_WRITTEN INSTRUCTION_: Gather every line of the listing below that contains the string "dropdown", treating uppercase and lowercase as different.

....

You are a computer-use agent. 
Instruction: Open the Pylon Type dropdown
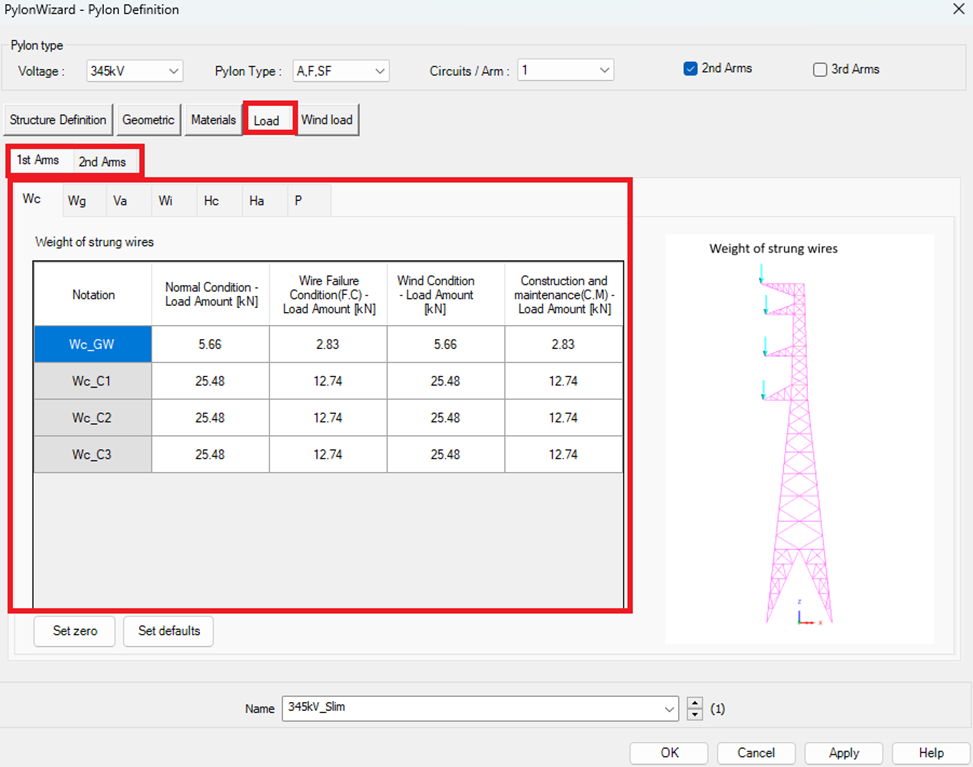(x=377, y=70)
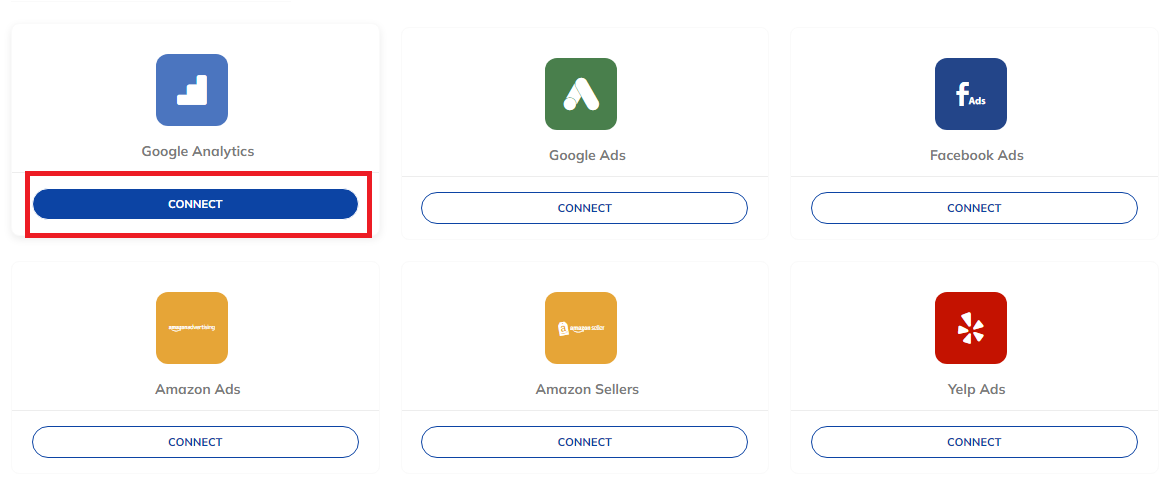Connect the Google Ads integration
The image size is (1161, 483).
584,208
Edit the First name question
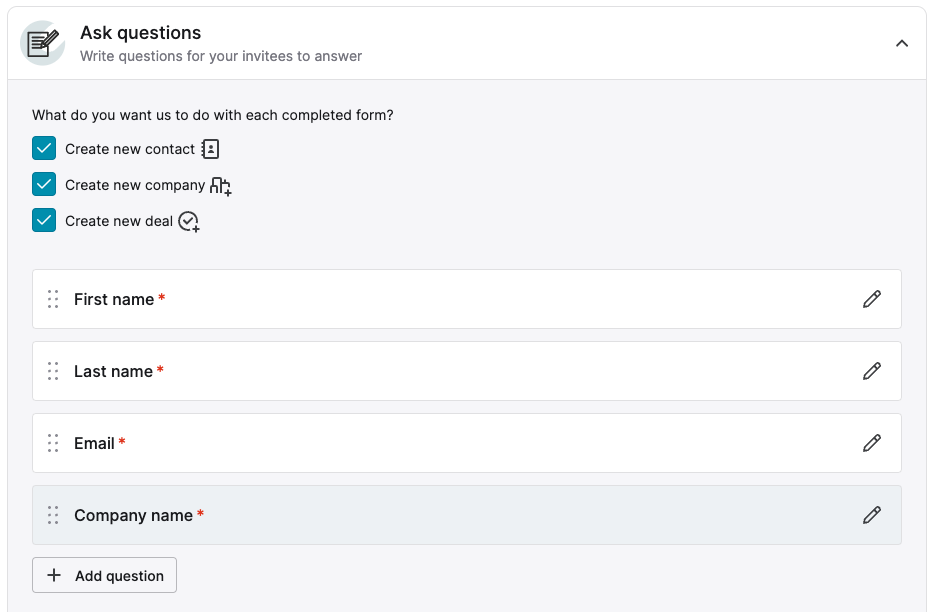Image resolution: width=937 pixels, height=612 pixels. (872, 299)
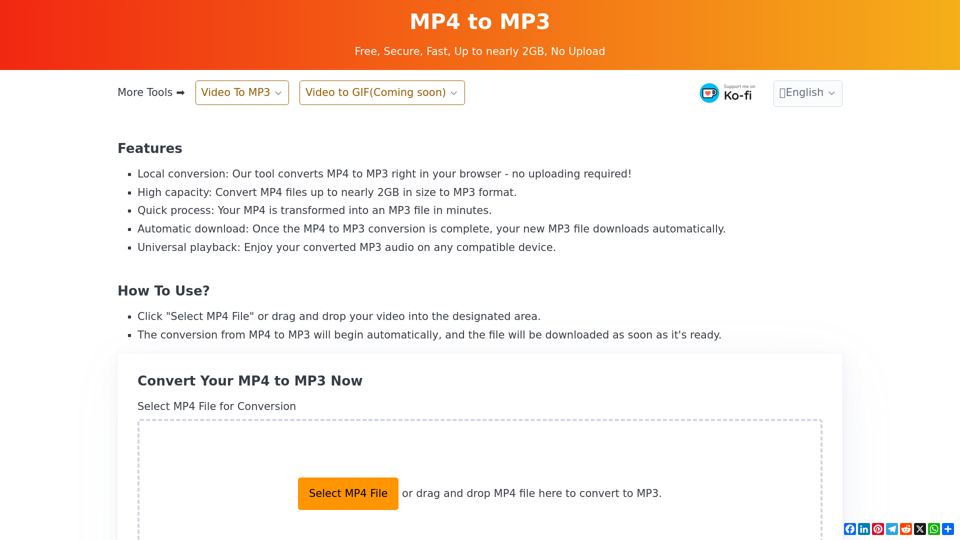This screenshot has height=540, width=960.
Task: Expand the Video to GIF dropdown
Action: [382, 93]
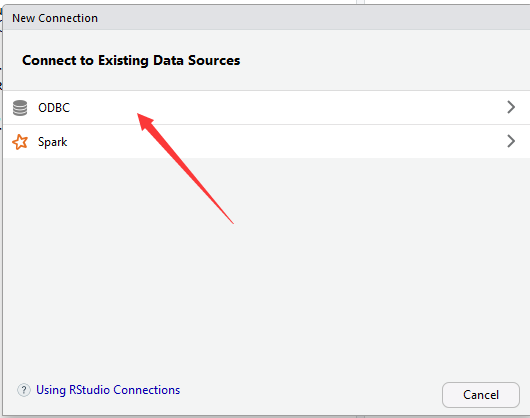Click the ODBC database cylinder icon
Image resolution: width=530 pixels, height=418 pixels.
20,108

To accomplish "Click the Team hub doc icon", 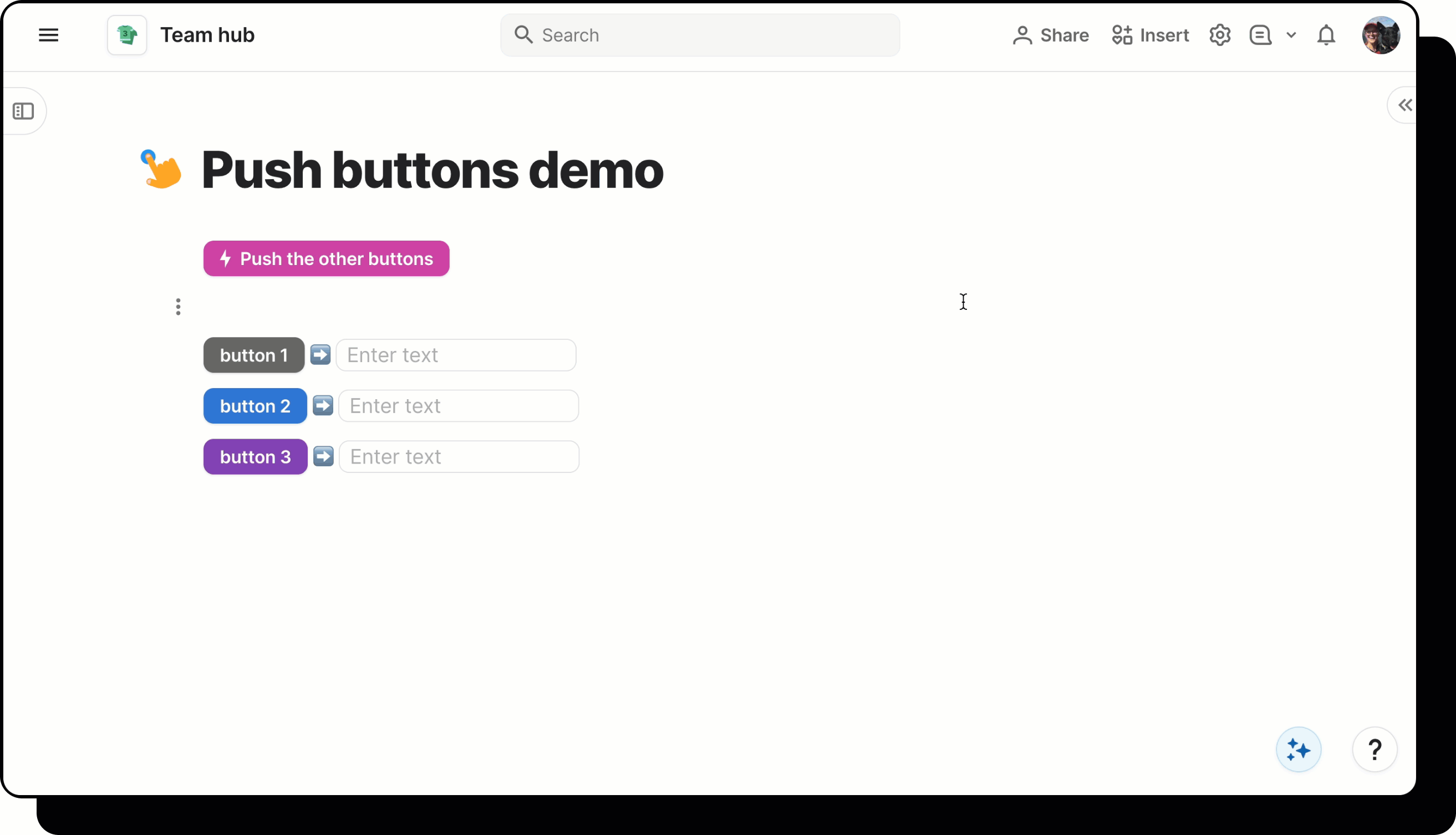I will point(127,35).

....

_SOLUTION TO THIS EXERCISE_:
Instruction: Open the Pylon Type dropdown
Task: Expand the Video to GIF dropdown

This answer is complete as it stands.